Exercise prompt — Could you set down all of the data again, exactly as it stands?
══ Supplied material ══
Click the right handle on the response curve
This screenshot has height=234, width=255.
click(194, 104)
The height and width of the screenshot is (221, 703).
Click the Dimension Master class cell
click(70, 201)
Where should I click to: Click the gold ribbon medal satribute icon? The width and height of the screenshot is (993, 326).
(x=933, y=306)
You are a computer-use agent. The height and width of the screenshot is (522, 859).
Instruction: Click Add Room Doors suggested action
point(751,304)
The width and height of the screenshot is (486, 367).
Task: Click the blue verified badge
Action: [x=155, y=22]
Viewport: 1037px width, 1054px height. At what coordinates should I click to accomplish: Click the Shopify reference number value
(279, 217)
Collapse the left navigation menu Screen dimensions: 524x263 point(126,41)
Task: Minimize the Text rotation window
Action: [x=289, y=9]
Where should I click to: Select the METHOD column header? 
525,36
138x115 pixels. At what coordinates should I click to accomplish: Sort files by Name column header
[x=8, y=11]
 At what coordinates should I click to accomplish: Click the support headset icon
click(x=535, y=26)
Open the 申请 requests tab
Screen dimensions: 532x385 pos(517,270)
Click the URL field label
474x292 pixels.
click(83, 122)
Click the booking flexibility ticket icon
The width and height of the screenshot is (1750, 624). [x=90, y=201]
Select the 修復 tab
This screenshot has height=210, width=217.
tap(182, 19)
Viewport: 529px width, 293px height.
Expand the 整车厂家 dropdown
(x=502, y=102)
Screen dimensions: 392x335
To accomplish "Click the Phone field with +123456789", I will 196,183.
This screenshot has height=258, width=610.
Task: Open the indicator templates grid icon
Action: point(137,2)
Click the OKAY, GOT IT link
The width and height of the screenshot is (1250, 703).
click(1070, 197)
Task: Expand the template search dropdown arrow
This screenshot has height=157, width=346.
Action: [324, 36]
═══
Answer to the problem —
Click the right handle on the response curve
This screenshot has height=234, width=255.
click(194, 104)
The height and width of the screenshot is (221, 703).
Click the Dimension Master class cell
click(70, 201)
Where should I click to: Click the gold ribbon medal satribute icon? The width and height of the screenshot is (993, 326).
(x=933, y=306)
You are a computer-use agent. The height and width of the screenshot is (522, 859).
Instruction: Click Add Room Doors suggested action
point(751,304)
The width and height of the screenshot is (486, 367).
Task: Click the blue verified badge
Action: [x=155, y=22]
Viewport: 1037px width, 1054px height. At what coordinates should I click to accomplish: Click the Shopify reference number value
(279, 217)
Collapse the left navigation menu Screen dimensions: 524x263 point(126,41)
Task: Minimize the Text rotation window
Action: [x=289, y=9]
Where should I click to: Select the METHOD column header? 
525,36
138x115 pixels. At what coordinates should I click to accomplish: Sort files by Name column header
[x=8, y=11]
 At what coordinates should I click to accomplish: Click the support headset icon
click(x=535, y=26)
Open the 申请 requests tab
Screen dimensions: 532x385 pos(517,270)
Click the URL field label
474x292 pixels.
click(83, 122)
Click the booking flexibility ticket icon
The width and height of the screenshot is (1750, 624). [x=90, y=201]
Select the 修復 tab
This screenshot has height=210, width=217.
tap(182, 19)
Viewport: 529px width, 293px height.
Expand the 整车厂家 dropdown
(x=502, y=102)
Screen dimensions: 392x335
To accomplish "Click the Phone field with +123456789", I will 196,183.
This screenshot has height=258, width=610.
Task: Open the indicator templates grid icon
Action: point(137,2)
Click the OKAY, GOT IT link
The width and height of the screenshot is (1250, 703).
click(1070, 197)
Task: Expand the template search dropdown arrow
This screenshot has height=157, width=346.
Action: [324, 36]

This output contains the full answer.